** Start Article **

It has always been inevitable that, living as a small minority among a Christian majority, some Jews would convert to Christianity. At certain times of great persecution, like the Inquisition, some feigned conversion, becoming “secret Jews” (e.g., the so-called “Maranos”). Faced with the alternative of death or exile, they would adopt some kind of pseudo-Christianity, which might be abandoned at the first opportunity. By a grisly irony, the Inquisition correctly assumed that such Jewish converts were not really Christians and never had been. Other Jews converted to Christianity and remained in the Church because they saw it as socially or economically advantageous. Finally, still others converted to Christianity because they sincerely believed that Christianity is the true faith. Although by Christian standards Jews who convert to Christianity for opportunistic reasons are clearly “bad” Christians, and Jews who convert to Christianity for religious reasons are clearly “good” Christians, the one thing they had in common was that they both believed themselves to be Christians and no longer Jews. Both kinds of converts believed that they had made a decisive leap from one community to another.
As far as Christianity was concerned, they had, like any other converts, indeed become members of the Church. Following Paul’s assertion that “there is no such thing as Jew and Greek . . . in Christ Jesus” (Galatians 3:28), the Church refused to recognize any special status for Christians of Jewish origin in its ranks. For their part, the Jewish authorities considered converts to Christianity to be apostates (meshumadim) whose return to Judaism was a hope never to be abandoned, however unlikely that return might in fact be. And the Jewish converts to Christianity themselves almost always accepted the Church’s definition of their new status. They no longer regarded themselves as Jews and were often quite vehement in repudiating their former identity.

** End Article **
** Start Dataset excerpt **

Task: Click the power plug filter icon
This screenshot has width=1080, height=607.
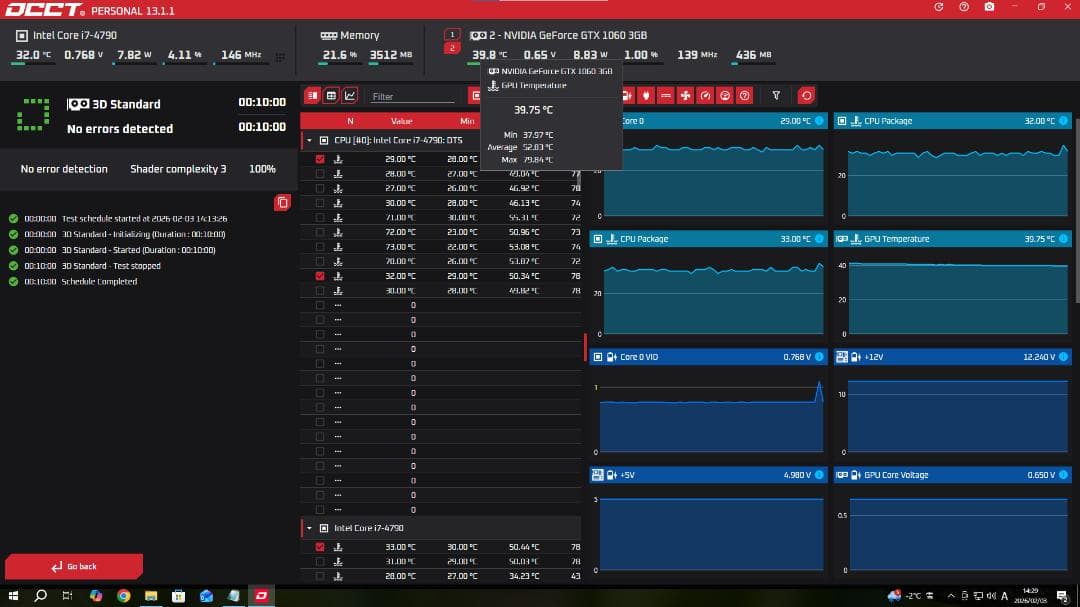Action: pyautogui.click(x=647, y=96)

** End Dataset excerpt **

**Problem A**
From the passage on Jewish converts to Christianity, reproduce word for word the part that opens with the words containing "As far as Christianity" and closes with "their former identity.".
**Problem B**
In the passage on Jewish converts to Christianity, what Hebrew term is given for the apostates that Jewish authorities considered these converts to be?
**Problem C**
Carry on the passage on Jewish converts to Christianity, writing the next part that follows its final sentence.

**Expected answer A**
As far as Christianity was concerned, they had, like any other converts, indeed become members of the Church. Following Paul’s assertion that “there is no such thing as Jew and Greek . . . in Christ Jesus” (Galatians 3:28), the Church refused to recognize any special status for Christians of Jewish origin in its ranks. For their part, the Jewish authorities considered converts to Christianity to be apostates (meshumadim) whose return to Judaism was a hope never to be abandoned, however unlikely that return might in fact be. And the Jewish converts to Christianity themselves almost always accepted the Church’s definition of their new status. They no longer regarded themselves as Jews and were often quite vehement in repudiating their former identity.

**Expected answer B**
Meshumadim.

**Expected answer C**
Now, however, there is a new kind of Jewish Christian, one who poses an altogether new problem for both the Jewish and the Christian communities. These Jewish converts to Christianity not only claim still to be Jews, they also claim still to be practicing Judaism. Some of them insist that they are indeed practicing the true Judaism, implying that all other Jews are practicing a false Judaism. Others merely insist that they are practicing a true Judaism, thus implying if not actually demanding that their practice be accepted as a legitimate form of Judaism. The vast majority of Jews refuse to accept either what might be termed the maximalist claim or even the minimalist claim of the Jewish Christians.
In relation to the Christians, the new Jewish Christians claim a special role for themselves within the Church, offering themselves as a kind of personal link between the now gentile Church and its Jewish origins. This claim often includes a demand for recognition of their right, or even obligation, to perform the ritual commandments of the Torah, from which all other Christians have been exempted by Christ (see Matthew 12:8). Some of them go so far as to refuse the name “Christian” altogether, preferring to call themselves “Messianic Jews.” For even though the Greek Christos is no more than a translation of the Hebrew Mashiah, the connotation of the word has come during the course of history to mean something quite different.
The various branches of the Church have reacted variously to this new type of Jewish Christian. Yet it would seem that any formal conferral of a unique status upon them would mark the acceptance of a permanent division of Christians de jure into a Jewish and a gentile branch. This would, theologically speaking, pose a far greater threat to Christian ecumenism than the present de facto divisions within the Church—divisions, after all, that can be seen as merely temporary obstacles for Christians to overcome.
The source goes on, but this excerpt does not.